• TEXT SHOWN:
○ ○ ○

# Forum More Stuff Go to Whoa!  "Art Deco" apartment in Sydney

## Pewit

We recently sold our house on the central coast and bought an apartment on the top of an art-deco block in Sydney but we don't take posession until 1st December 2008 (our buyer wanted 6 months to sell his place). 
 The  apartment is approx 87sq M. It currently has 3 bedrooms but we plan to join two  together to create a master bedroom with a study/dressing area and turn the other bedroom into a dining room. We also plan to  use the space in the existing passageway to enlarge the bathroom and bedroom space.    
A plan  showing our intended changes to the apartment is above. Pictures of the  interior can be found here together  a 3D rendering which illustrates where we plan to remove some walls and add  doorways.   The original 1930 plans of the apartment can be found here http://www.softmarksolutions.com/85macleay/. 
 As you can see from  the plans and photos, there are extensive beams that cross the apartment which  carry the loadings from the roof and therefore we believe all the interior walls  are non-structural (this is also the opinion of a structural engineer but he has yet to visit the site). 
We are trying to  preserve the original ceilings but due to the poor state of the paint (caused by  using modern paints over Kalsomine we believe) it may be easier and cheaper to tear some down and replace with gryproc and new plaster mouldings. The walls also have paint cracks/crazing caused by the same reason. 
We have  access to the attic space in the pitched roof above the apartment and we plan to  use this for to supply reverse cycle air conditioning  - probably small duct  high velocity systems which require smaller vents and ducts.

○ ○ ○

• GIVEN MATERIAL:
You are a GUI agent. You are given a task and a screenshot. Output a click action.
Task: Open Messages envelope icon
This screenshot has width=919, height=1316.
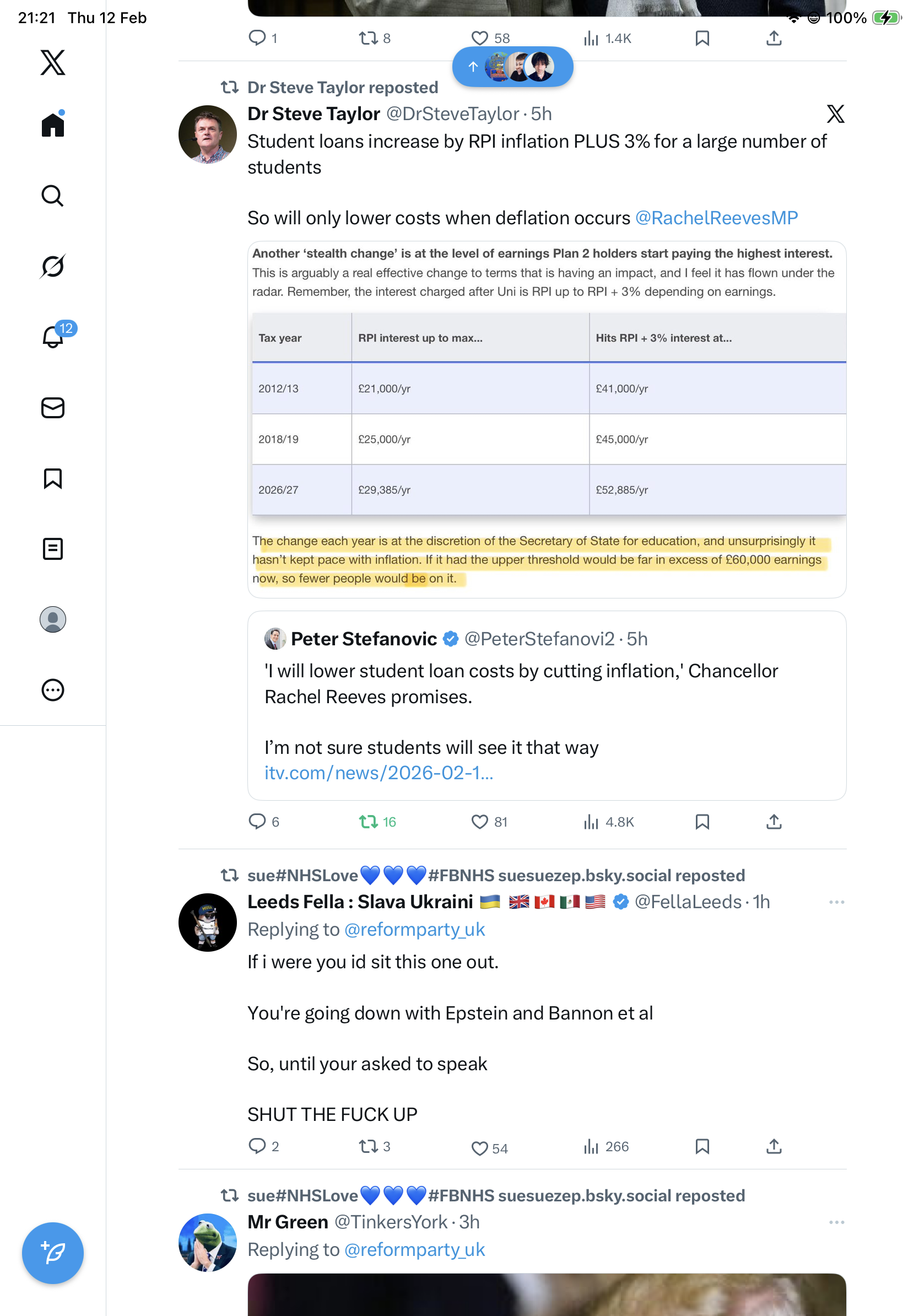click(53, 408)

○ ○ ○

• JOBS:
a) In the Sydney apartment post, can you copy the passage between "We are trying" and "vents and ducts.", inclusive?
b) According to the Sydney apartment post, why do the owners believe all the interior walls are non-structural? Answer in one to three sentences.

• RESPONSES FOR EACH TASK:
a)
We are trying to  preserve the original ceilings but due to the poor state of the paint (caused by  using modern paints over Kalsomine we believe) it may be easier and cheaper to tear some down and replace with gryproc and new plaster mouldings. The walls also have paint cracks/crazing caused by the same reason. 
We have  access to the attic space in the pitched roof above the apartment and we plan to  use this for to supply reverse cycle air conditioning  - probably small duct  high velocity systems which require smaller vents and ducts.

b) Extensive beams cross the apartment and carry the loadings from the roof, so the owners believe the interior walls bear no structural load. A structural engineer shares this opinion, though he has not yet visited the site.